Chronic pain patients at risk to lose opioids due to Oregon Medicaid proposal

The Oregon Health Authority is considering a proposal for the state’s Medicaid program that will remove opioid painkillers from patients who experience chronic pain. The proposal would require these patients to ultimately eliminate their opioids over a 12-month period of time. The intention is to increase the safety of patients and find different ways of helping the pain. The OHA states that, “Oregon has one of the highest rates of prescription opioid misuse in the nation.” Due to a growing dependency on opioids, an average of 3 people in Oregon die each week from an overdose from prescription opioids.

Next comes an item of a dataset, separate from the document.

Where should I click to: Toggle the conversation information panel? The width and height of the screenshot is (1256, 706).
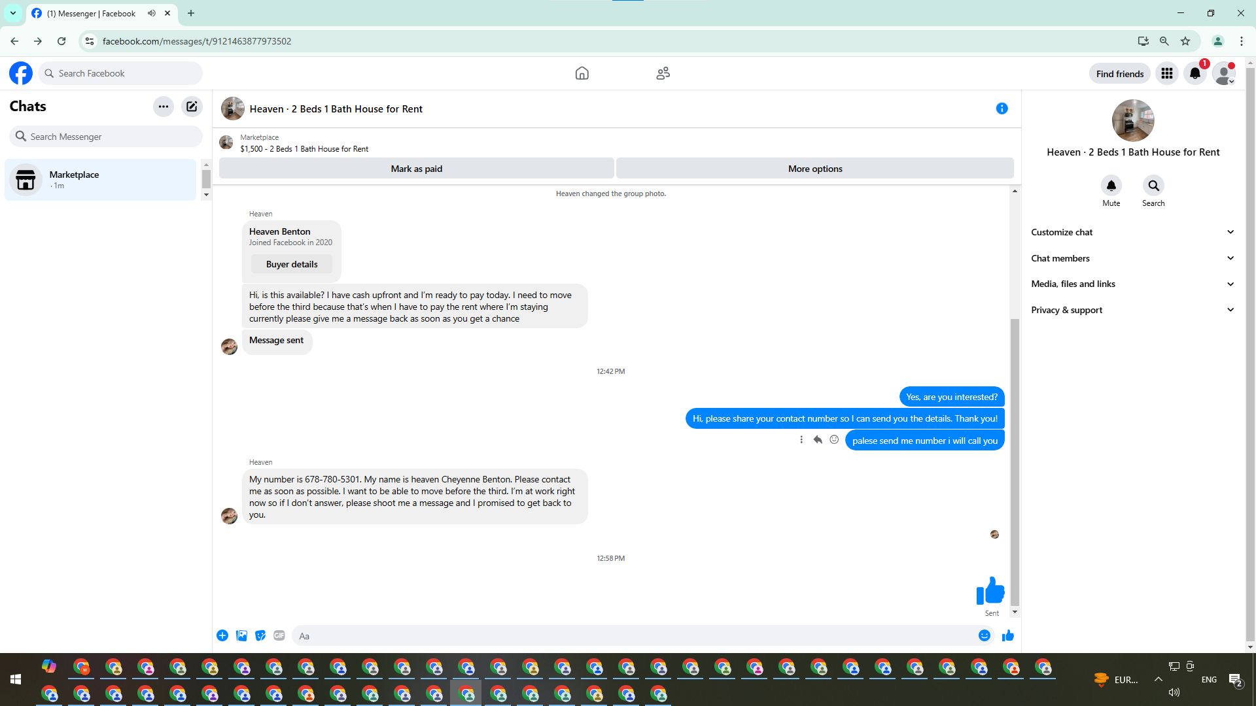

The proposal’s restrictions state that prescriptions would be confined to a seven-day supply, with potential to resume the prescription up to 90 days, contingent on the patient showing no signs of being at high risk for abuse. If a care provider believes that the opioid taper is not the best choice for the patient’s circumstances, an exception could be made. The proposal would not pertain to rheumatoid arthritis and cancer pain. Replacement treatment options the Oregon Health Plan would cover would include acupuncture, physical therapy, and yoga.

According to Portland Business Journal, the Health Evidence Review commission was sent hundreds of emails objecting to the proposal and expressing concerns from both pain specialists and patients. Some indicated that patients may seek out illegal avenues on how to get opioids, such as street drugs and thinks that this penalizes the patients who do not abuse the opioid prescriptions. In the report conducted by the Chronic Pain Taskforce, written public testimonies from angered patients and experts say that involuntary taper from opioid therapy increases pain and risk of suicide, while reduces function and the ability to work.

On September 20th, the Health Evidence Commission’s Chronic Pain Task Force will meet in Wilsonville, Oregon to discuss the feedback they received on August 9th in regards to the proposal and to discuss the framework for the evidence evaluation. Any implementation of the proposal would be in January 2020.